When I first switched to Jekyll I wanted to have related posts on my sites. With WordPress I used Jetpack related posts, but Jekyll didn’t have anything similar. So I built my own related posts system using PHP. I made a small control panel as well, so I could easily trigger updates.

These days I use a shared related posts library which updates the related posts across many of my websites, which means I only have to solve this problem once and every site benefits. The library loads in specified markdown files, extracts the text content, and then compares posts using Jaccard similarity. It then saves the results as front matter in the markdown files.

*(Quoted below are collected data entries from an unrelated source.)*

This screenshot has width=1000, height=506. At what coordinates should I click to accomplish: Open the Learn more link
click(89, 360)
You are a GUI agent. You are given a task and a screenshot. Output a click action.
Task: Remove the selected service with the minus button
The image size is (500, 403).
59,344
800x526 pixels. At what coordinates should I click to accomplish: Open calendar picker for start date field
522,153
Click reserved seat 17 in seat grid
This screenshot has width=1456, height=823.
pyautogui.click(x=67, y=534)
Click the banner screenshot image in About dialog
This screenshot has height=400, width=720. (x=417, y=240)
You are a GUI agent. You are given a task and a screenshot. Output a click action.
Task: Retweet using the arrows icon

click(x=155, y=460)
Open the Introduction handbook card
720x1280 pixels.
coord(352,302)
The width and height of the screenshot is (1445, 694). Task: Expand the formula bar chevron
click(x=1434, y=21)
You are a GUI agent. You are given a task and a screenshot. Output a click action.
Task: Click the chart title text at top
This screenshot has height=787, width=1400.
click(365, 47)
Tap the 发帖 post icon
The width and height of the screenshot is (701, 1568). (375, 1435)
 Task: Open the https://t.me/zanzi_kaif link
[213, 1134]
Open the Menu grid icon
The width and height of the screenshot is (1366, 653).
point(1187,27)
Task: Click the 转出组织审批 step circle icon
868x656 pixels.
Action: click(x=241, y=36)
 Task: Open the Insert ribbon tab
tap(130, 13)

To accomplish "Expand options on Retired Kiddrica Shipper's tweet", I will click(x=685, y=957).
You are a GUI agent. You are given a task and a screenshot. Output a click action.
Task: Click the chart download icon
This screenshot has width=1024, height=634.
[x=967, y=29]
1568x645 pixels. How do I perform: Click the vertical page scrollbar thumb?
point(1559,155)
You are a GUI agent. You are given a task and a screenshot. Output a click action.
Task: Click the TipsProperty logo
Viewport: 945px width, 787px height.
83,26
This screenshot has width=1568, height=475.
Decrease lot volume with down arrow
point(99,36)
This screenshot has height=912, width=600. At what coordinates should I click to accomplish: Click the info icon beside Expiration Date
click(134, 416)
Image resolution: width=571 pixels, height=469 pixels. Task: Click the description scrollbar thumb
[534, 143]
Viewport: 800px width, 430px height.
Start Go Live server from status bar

Recently I started to feel like the results were a bit off. Posts that should have been obvious matches were sometimes missing, so I wanted to take a closer look at what was actually going on, and it turned out there were a few small improvements I could make.

HTML Improvements

The first issue was how I handled HTML. I was stripping it out entirely, which seemed sensible at first since I didn’t want any markup interfering with the rankings, but in doing so I was also removing useful information.

Link text in particular carries a lot of meaning, especially in blog posts where links often describe concepts or tools. So I adjusted the parsing to keep meaningful text like links while still removing the parts that add noise. This alone made quite a big difference in the quality of the matches.

Phrases and Word Groupings

Since I’d made some small improvements I thought I would dig a bit deeper and see if there were any other quick wins.

Originally, everything was based on individual words, which does work, but misses phrases made up of multiple words. Brand names, or people names, for example. To tackle this in the early version I manually created a list of common word pairs that would be stored as pairs.

This time I automated the whole thing. I split the text into words, then combined neighbouring words to create phrases. Most of them were nonsense, but after removing the phrases that only appeared once I ended up with some useful groups. I could then use this code to automate creating two-word, three-word, and four-word groupings without any manual effort. Because it is driven by the content itself, it adapts naturally to whatever I write.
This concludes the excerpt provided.